No caption to offer yet, sorry… but does anybody know when this was taken?
Original tweet from Dutch PM here.
English translation here.
“So that’s what this newfangled craze is”
I nominate Kent Lundberg’s caption from Twitter. Key: “do you know the economic benefits of motorways?”
Haha I like this one
This is the cheapest BMW I’ve ever seen!
Key on the hunt for the local Automobile Association headquarters…
Smit shows Key how to not indicate a move to the left.
A bit underdressed? What are that dress code again? – lycra or a suit?
Smit: No John that doesn’t make any sense. Helmut is a boy’s name here in Holland. All Helmuts should ride bikes, but you can ride your bike without a Helmut.
“What about helmets?”
“Helmut? He’s right here.”
Yeah – bit like the interweb thingy. It’ll never catch on.
Hey where’s all my security gone? Whaddaya mean I don’t need them here?
Let me tell you about RONS.
“Trucks are better”
“In New Zealand we spend all our money on roads.”
“All of it?!”
“All of it.”
“…I think I’m having a heart attack.”
“….. don’t you think this would the perfect spot for a flyover?”
“what kind of bike would a woodwork teacher ride?”
I think that one breaches the rude guideline Bryce.
But obviously one with a super strong frame.
Not subtle enough? 🙂
“In New Zealand we are very pro public transport, we give it the highest priority over any other mode”
“Dressing UP to cycle – who’d have thought?”
“If we widened this road we could fit an expressway down here, who needs all these dangerous old buildings”
“So what kind of high visibility clothing do you recommend?”
“High viz?

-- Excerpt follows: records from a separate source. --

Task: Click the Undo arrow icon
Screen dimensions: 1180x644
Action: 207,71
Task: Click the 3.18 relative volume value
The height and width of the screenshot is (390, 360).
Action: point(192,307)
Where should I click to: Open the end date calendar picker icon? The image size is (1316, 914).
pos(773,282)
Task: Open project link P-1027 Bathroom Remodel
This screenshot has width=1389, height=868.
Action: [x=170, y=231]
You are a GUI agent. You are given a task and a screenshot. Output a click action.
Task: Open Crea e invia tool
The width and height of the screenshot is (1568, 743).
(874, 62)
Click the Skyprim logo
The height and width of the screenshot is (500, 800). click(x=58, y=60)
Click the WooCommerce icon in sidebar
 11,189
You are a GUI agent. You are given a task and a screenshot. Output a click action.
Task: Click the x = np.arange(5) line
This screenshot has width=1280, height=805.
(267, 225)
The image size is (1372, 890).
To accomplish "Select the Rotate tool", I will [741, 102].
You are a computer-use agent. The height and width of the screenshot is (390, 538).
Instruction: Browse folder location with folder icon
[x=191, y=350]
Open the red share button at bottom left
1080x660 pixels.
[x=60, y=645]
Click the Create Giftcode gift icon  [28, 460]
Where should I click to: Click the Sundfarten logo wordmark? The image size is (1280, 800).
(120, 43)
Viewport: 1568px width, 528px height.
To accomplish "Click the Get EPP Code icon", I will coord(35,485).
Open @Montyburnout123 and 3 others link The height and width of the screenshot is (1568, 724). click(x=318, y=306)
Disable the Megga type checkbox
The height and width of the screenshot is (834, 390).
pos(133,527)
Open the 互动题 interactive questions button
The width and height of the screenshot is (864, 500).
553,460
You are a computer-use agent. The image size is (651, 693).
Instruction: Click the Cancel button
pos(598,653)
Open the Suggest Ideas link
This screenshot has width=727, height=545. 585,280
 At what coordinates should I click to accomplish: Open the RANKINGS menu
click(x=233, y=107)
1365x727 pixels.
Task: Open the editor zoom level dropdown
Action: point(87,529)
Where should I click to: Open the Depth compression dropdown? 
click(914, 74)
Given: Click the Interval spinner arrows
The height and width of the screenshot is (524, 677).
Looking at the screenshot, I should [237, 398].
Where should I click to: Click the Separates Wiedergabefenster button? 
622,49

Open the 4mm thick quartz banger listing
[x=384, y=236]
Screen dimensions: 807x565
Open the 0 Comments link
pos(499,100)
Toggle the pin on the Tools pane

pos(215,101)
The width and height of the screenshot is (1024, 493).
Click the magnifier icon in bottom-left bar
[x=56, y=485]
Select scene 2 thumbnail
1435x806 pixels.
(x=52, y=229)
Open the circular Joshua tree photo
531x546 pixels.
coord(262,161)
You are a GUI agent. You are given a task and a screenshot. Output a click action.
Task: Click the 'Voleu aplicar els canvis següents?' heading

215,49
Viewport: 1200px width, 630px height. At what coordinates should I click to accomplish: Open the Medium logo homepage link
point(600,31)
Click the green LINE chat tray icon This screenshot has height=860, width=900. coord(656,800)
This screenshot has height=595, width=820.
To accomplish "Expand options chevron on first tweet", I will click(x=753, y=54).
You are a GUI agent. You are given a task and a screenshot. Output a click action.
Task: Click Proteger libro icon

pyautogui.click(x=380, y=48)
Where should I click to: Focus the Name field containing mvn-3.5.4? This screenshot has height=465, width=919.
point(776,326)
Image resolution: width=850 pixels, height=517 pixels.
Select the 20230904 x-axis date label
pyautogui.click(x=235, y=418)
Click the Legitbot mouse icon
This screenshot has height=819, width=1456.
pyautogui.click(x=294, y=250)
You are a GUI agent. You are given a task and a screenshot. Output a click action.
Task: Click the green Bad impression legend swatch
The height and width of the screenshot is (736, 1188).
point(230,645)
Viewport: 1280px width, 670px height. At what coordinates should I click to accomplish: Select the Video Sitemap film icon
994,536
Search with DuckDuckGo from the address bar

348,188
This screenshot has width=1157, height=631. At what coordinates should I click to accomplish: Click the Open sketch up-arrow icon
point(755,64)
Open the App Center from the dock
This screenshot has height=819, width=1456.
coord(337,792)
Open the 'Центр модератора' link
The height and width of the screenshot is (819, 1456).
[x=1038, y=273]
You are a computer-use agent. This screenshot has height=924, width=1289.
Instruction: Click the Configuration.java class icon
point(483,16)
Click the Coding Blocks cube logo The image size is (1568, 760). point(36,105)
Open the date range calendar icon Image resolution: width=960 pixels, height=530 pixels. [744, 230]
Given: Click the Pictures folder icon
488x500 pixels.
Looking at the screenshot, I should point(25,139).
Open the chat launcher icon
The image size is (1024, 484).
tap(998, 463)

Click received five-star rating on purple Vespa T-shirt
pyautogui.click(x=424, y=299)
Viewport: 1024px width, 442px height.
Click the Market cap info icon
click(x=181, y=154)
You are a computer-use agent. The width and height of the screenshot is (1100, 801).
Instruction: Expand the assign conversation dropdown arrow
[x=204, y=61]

You mean, like those things people wear in dangerous environments?”
“Hey, It’s great that you invite me for a cycle on your National Cycleway!”
“Cycleway? This is our main street.”
Key: “Yeah, but cars go brum!” Smit: “I’ll just be going over here for a while…”
“People were always going on about how great cycling was but I didn’t think about it at all till I met this millionaire on the beach…”
Perhaps the PM will realise you don’t need a plastic hat to cycle after this experience and will whip through an order in council repealing our helmet law the same as they passed the law without proper consultation in 1994.
Have you considered introducing a helmet law …
Not a caption, but is Key on a tandem bike??
Um, no? See the 4 wheels?
I was pumped about becoming a member until you explained that UNSC stands for United Netherlands Society of Cycling
John: Why does my head look mismatched from my body and appear slightly too large?
Peter: Hand on heart, you’ve been photoshopped.
“I never believed that commuting by bike could be real, I always thought it was a story made up by crazy cycling enthusiasts who are blind to the economic benefits of more roads for motorists”
“Why are you red, Prime Minister?”
“I’m not. Why are you sweating?”
I’m gonna show Labour and the Greens who’s really on top of this economic cycle…
But the last sign said turn right at Paeroa…
bacana e criativo !!
Smit: Do you cycle in New Zealand John?
Key: Yeah, Nah, not really, only if I can rip up a railway line to do it. Besides, mowing down cyclists is almost as popular as running over our kids in driveways
I’m tried to listen but I could not hear as I was too far to the right.
“Where do I put the petrol in one of these things?”
“Please don’t tell Gerry about this.”
“Well um, ackshully, I think you’ll discover people prefer cars.”
In my country this is illegal
“My assistant is Hertz van Rental”
Definitely the winner. What’s the prize?
This doesn’t happen in my country and I don’t think they want it either so course I don’t give it any funding
Three more years of National? Onya bike, Johnny!
Key back-pedals on transport policy.
Actually Prime Minister, when I said try spinning, I didnt mean move to to the right, smile, and talk about how relaxed you are.
Spot the guy who thinks cycling is only for recreation…..
Bit sad really isn’t it, he clearly changed clothes and put on running shoes when he was told he’d go for a bike ride.
Sorry Gerry couldn’t keep up with the peloton.
I’m crossing my heart John, those guys in suits behind us are NOT Mormons.